In June this year, the Cheshire Area Health Authority issued a statement of case in support of the proposed closure of Oakmere Rehabilitation Centre, and requested the submission of comments by not later than 18th September 1976. The proposed closure of the centre will be discussed at the September meeting of the Joint Consultative Committee, which includes representatives of Cheshire County Council and the county's district councils as well as of the area health authority.

Several hon. Members have recently written to my Ministerial colleagues about the area health authority's proposal to close the centre. I fully appreciate the concern of many local people—and of the Crewe Community Health Council—that the useful facilities provided at the centre should not be lost. But in 1974 the 55 places at the centre were only 30 per cent. occupied. The centre was originally established for miners, but I understand that the Coal Industry Social Welfare Organisation now relies upon rehabilitation centres with more up-to-date facilities, including those for industrial retraining, which are not available at Oakmere. And of the 49 patients discharged from the centre in 1974, only seven were miners.

I have read the staff comments on the AHA consultative document on the proposed closure. There will obviously have to be taken into account before the AHA reaches a final decision.

I must reiterate that it is of crucial importance that national health resources should be used in the most cost-effective manner for the benefit of patients. This consideration is paramount in a period of economic restraint, and it must influence decisions on priorities by health authorities, including those for the continued use, change of use or closure of particular buildings.

The Department's revised guidance on the procedures to be followed when consideration is being given to the possible closure or change of use of health buildings was issued to health authorities in October 1975. The new procedures are aimed at providing for resources to be redeployed quickly and without undue complication, provided that there is full consultation with relevant local interests. If a community health council is unable to agree an area health authority's proposal for a closure, it should submit to the authority a constructive and detailed counter-proposal for the use of the building, and if agreement is still not reached, the proposal will be referred to the Secretary of State for Social Services for his approval.

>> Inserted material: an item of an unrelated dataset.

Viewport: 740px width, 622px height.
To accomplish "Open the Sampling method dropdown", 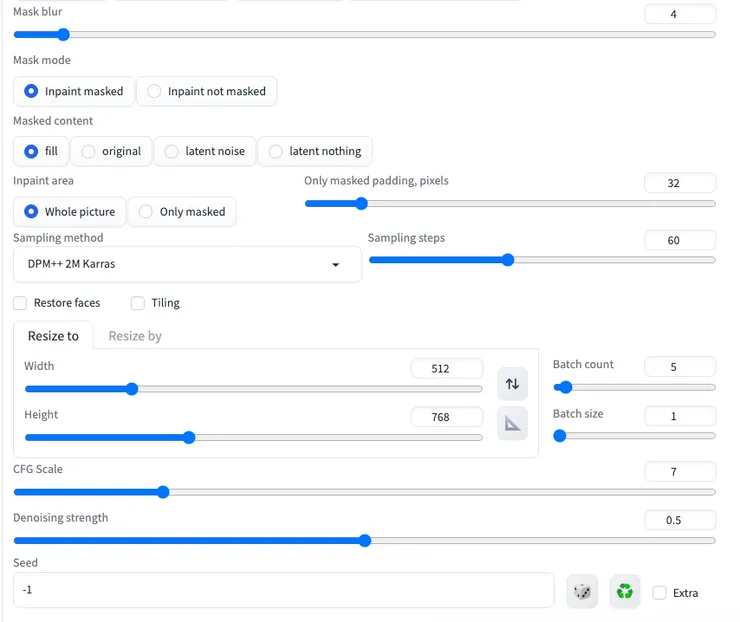I will (x=187, y=265).
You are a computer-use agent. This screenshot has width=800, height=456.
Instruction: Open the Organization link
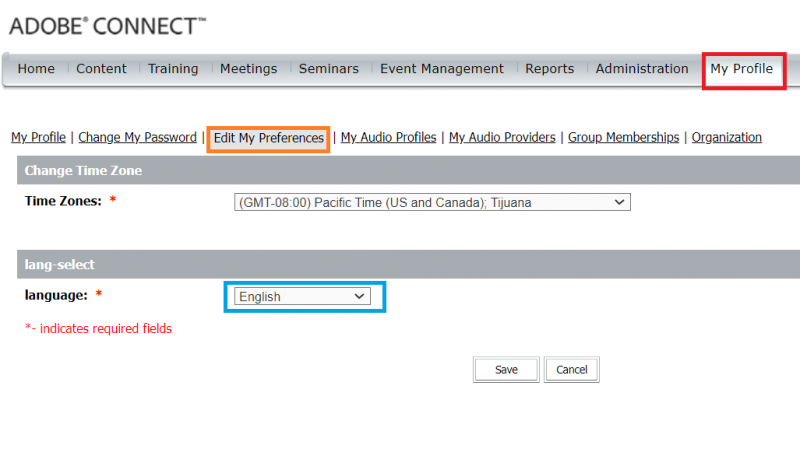pyautogui.click(x=726, y=138)
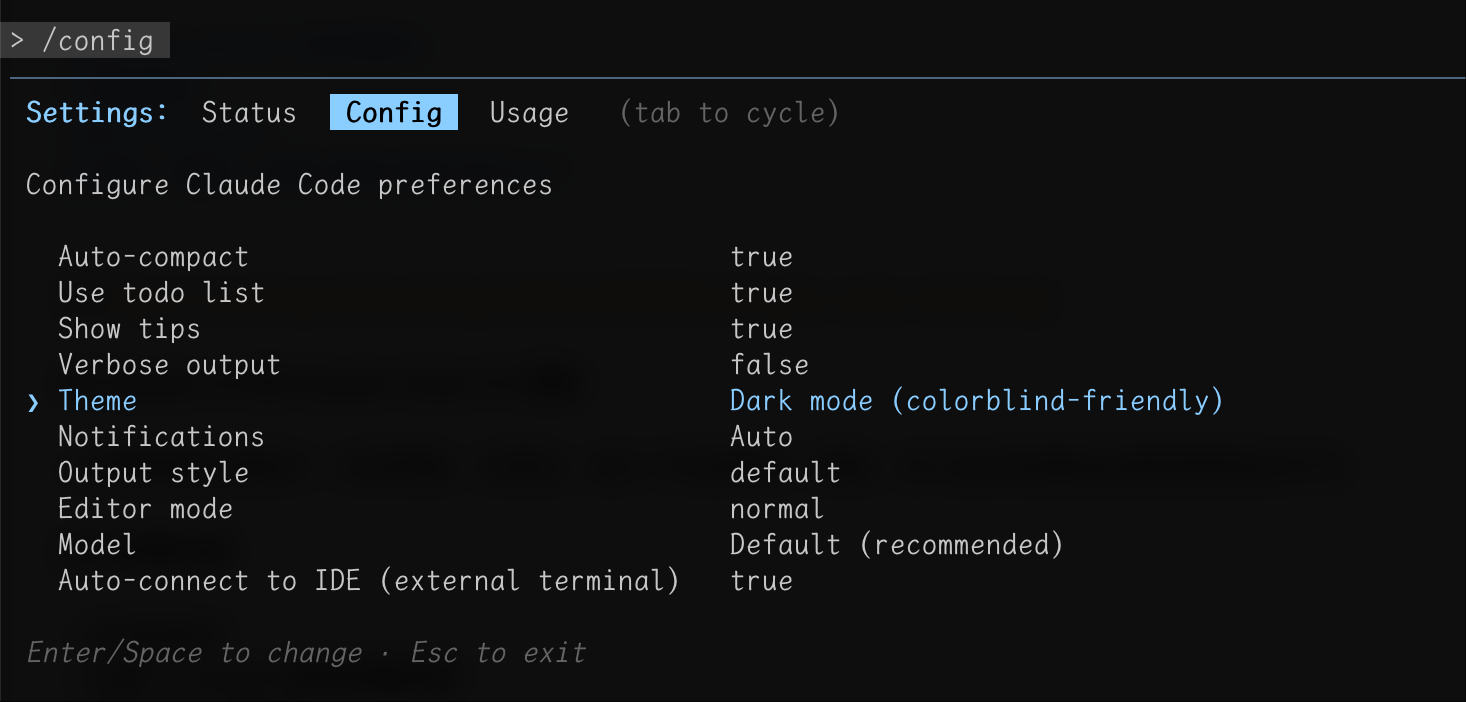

It may be thought, on a superficial judgment, that the closure of hospitals amounts to the squandering of valuable National Health Service assets. But I remind the hon. Member that it is more than ever necessary to keep down recurrent expenditure. It may well be that unwanted hospitals when sold do not realise anything like the capital sum which it would cost to build them, but the saving in revenue expenditure from rationalising hospital services and disposing of surplus buildings can add up to a very great deal over the years.

But I do not wish to end on a depressing note. Many of the health facilities in the hon. Member's constituency are of more than adequate standard, and of course the devotion and dedication of the staff in the National Health Service is something of which we can all be justly proud. We must never take it for granted and it is good to remind ourselves of their worth.

The Cheshire County Council is well to the fore in the provision of community social services. These facilities are an essential back-up to the present and any probable future pattern of hospital services in the area.